Ruth Asawa in “Masters of Modern Design: The Art of the Japanese American Experience”

A photograph of Ruth Asawa by Imogen Cunningham, dated 1957.

May 2019

Ruth Asawa is featured in "Masters of Modern Design: The Art of the Japanese American Experience," a new documentary celebrating the contributions of Japanese American artists to postwar American art and design. This is the first episode of the tenth season of Artbound, broadcast on the KCET and PBS SoCal in Southern California and streaming online at kcet.org/artbound. Asawa’s life and work is explored alongside those of other important Japanese Americans including George Nakashima and Isamu Noguchi.

Narrated by curators, Asawa’s children, biographer Marilyn Chase, gallery director Jonathan Laib, with footage of the artist herself, the film illuminates in particular Asawa’s experience as a young Japanese American woman and as a student at Black Mountain College in the late 1940s, where she was taught by Josef Albers, among others, and found her footing as an artist.

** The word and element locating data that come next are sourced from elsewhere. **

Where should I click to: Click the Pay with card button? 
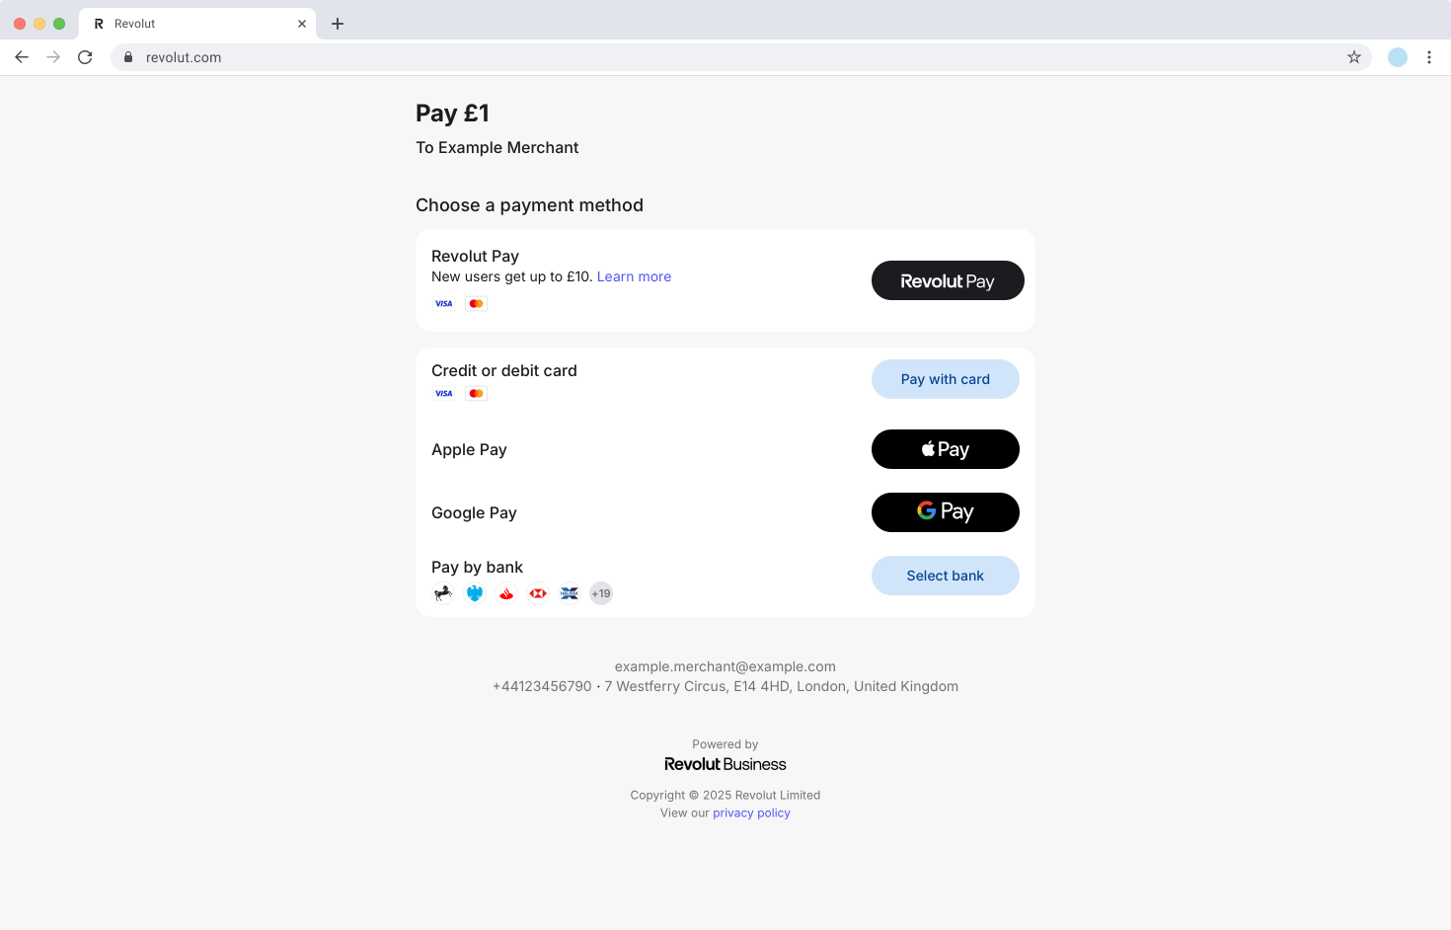(945, 379)
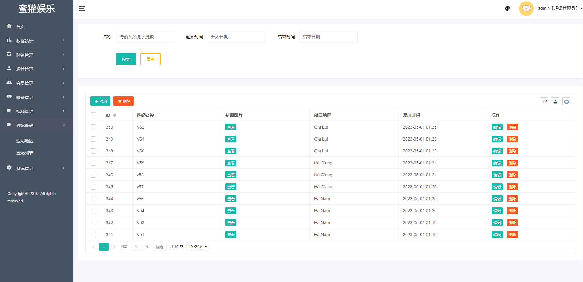The height and width of the screenshot is (282, 583).
Task: Toggle the select-all header checkbox
Action: point(93,115)
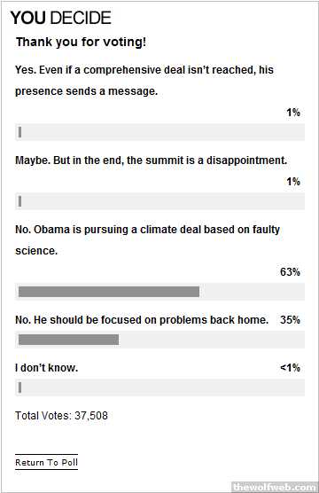Viewport: 319px width, 493px height.
Task: Select the Thank you for voting text
Action: click(x=82, y=42)
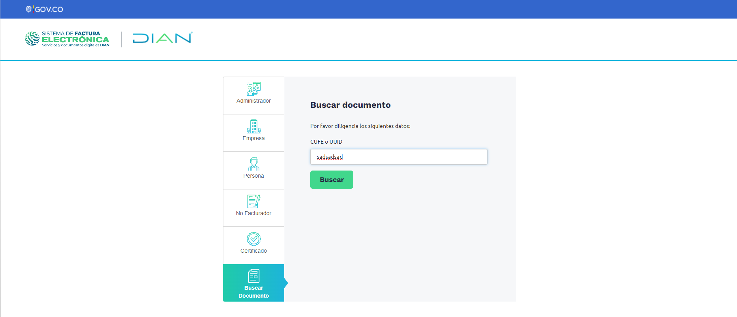Viewport: 737px width, 317px height.
Task: Click the CUFE o UUID field label
Action: [326, 142]
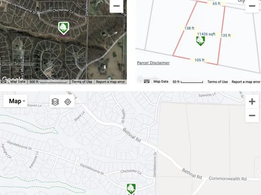Zoom out on the bottom map
This screenshot has width=261, height=195.
pyautogui.click(x=252, y=115)
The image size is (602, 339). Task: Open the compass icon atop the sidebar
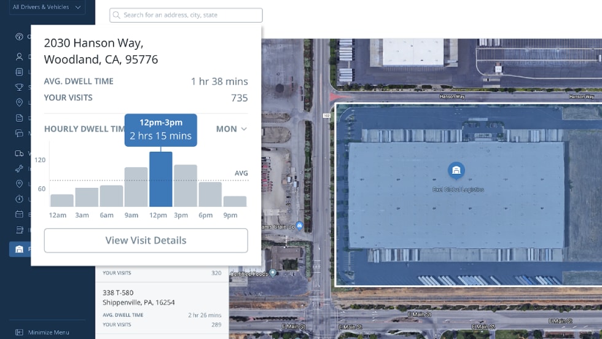[19, 37]
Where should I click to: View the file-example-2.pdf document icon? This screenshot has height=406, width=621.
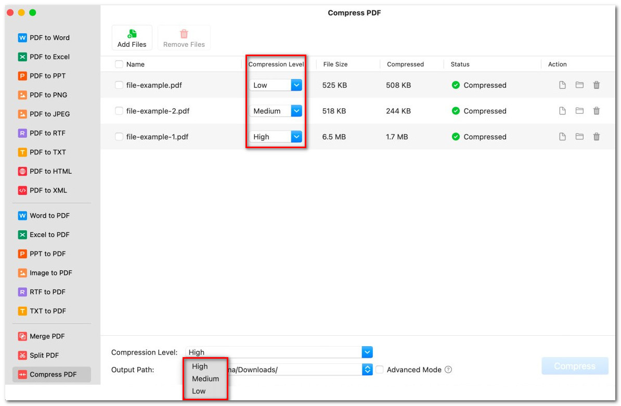tap(562, 111)
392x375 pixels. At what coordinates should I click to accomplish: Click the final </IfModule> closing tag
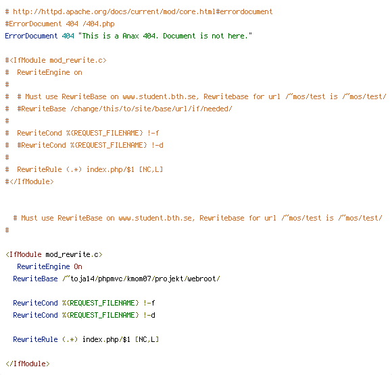(x=28, y=364)
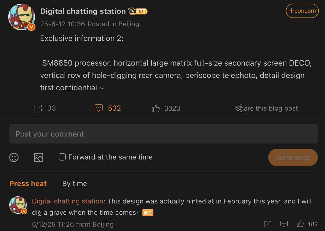Click the commenter's small avatar thumbnail
The height and width of the screenshot is (231, 325).
(x=18, y=205)
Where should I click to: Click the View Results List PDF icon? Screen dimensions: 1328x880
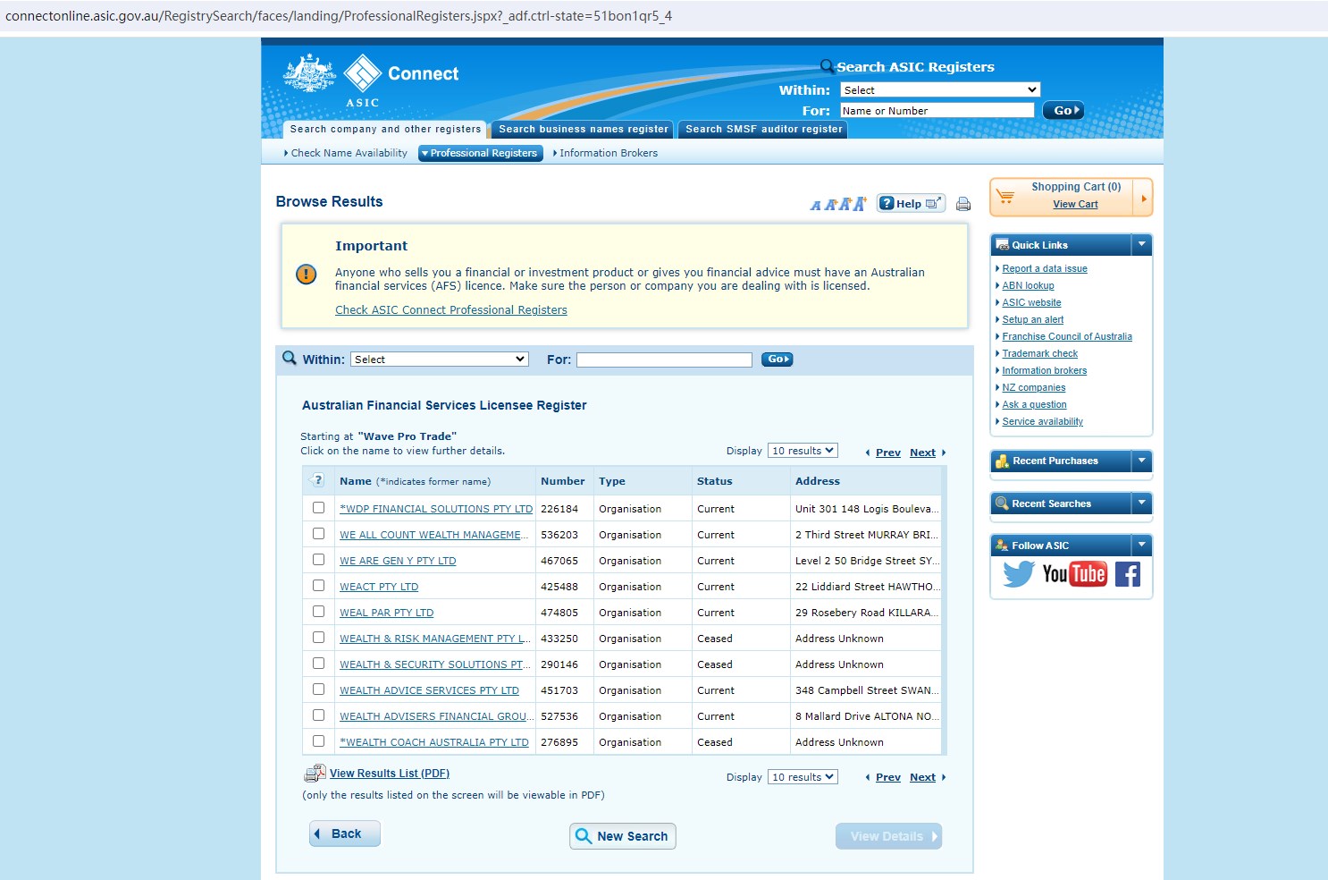coord(315,774)
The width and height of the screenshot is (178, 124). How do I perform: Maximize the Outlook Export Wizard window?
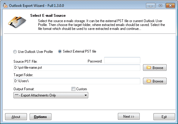[x=160, y=6]
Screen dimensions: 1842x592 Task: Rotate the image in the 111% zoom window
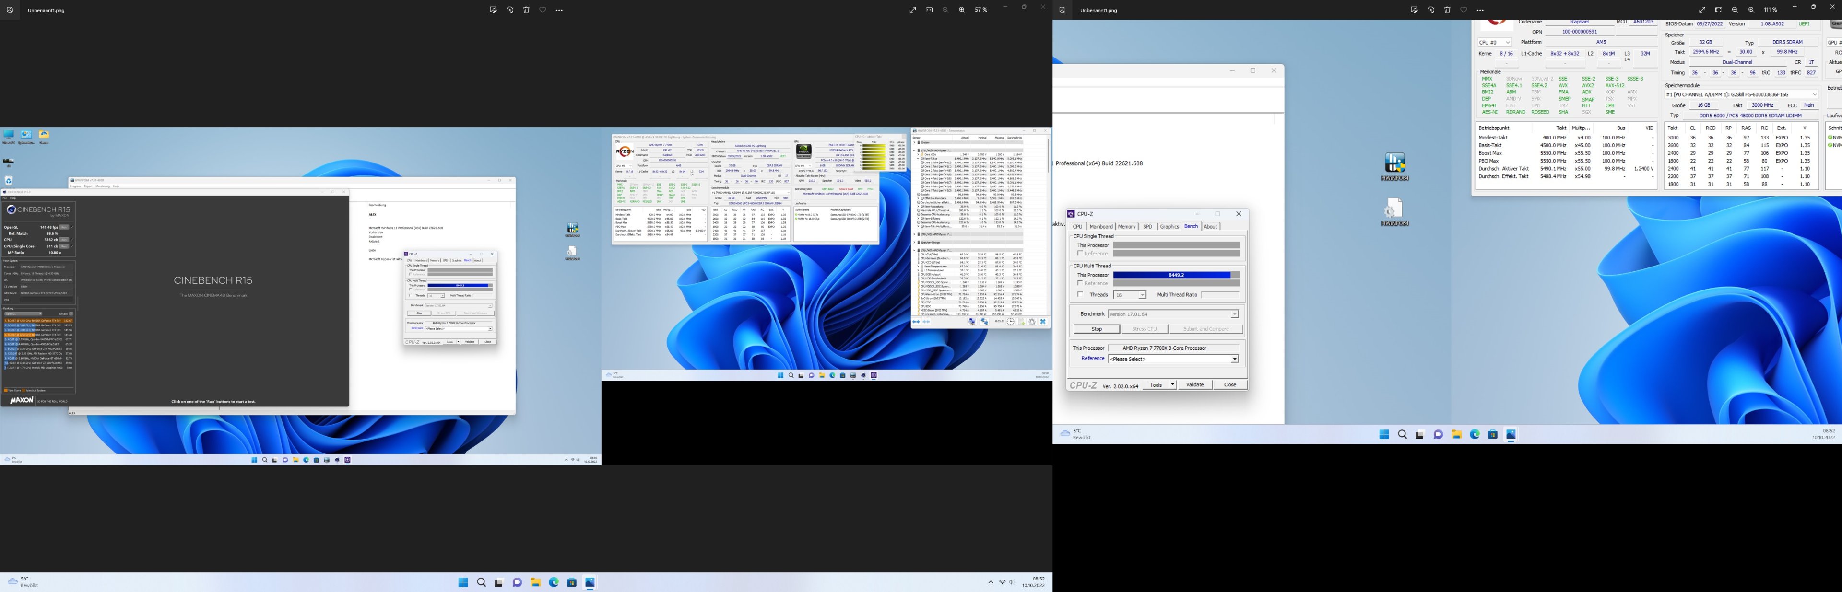tap(1431, 10)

"She had the kind of energy that you really only see in immigrant children; it’s this relentless kind of labor that doesn’t stop," Asawa’s daughter Addie Lanier notes. After she was prevented from practicing teaching, “She had no longer any barriers between her desire to pursue her lifelong dream of becoming a working artist," says Chase, whose biography of Asawa is slated to be published next year.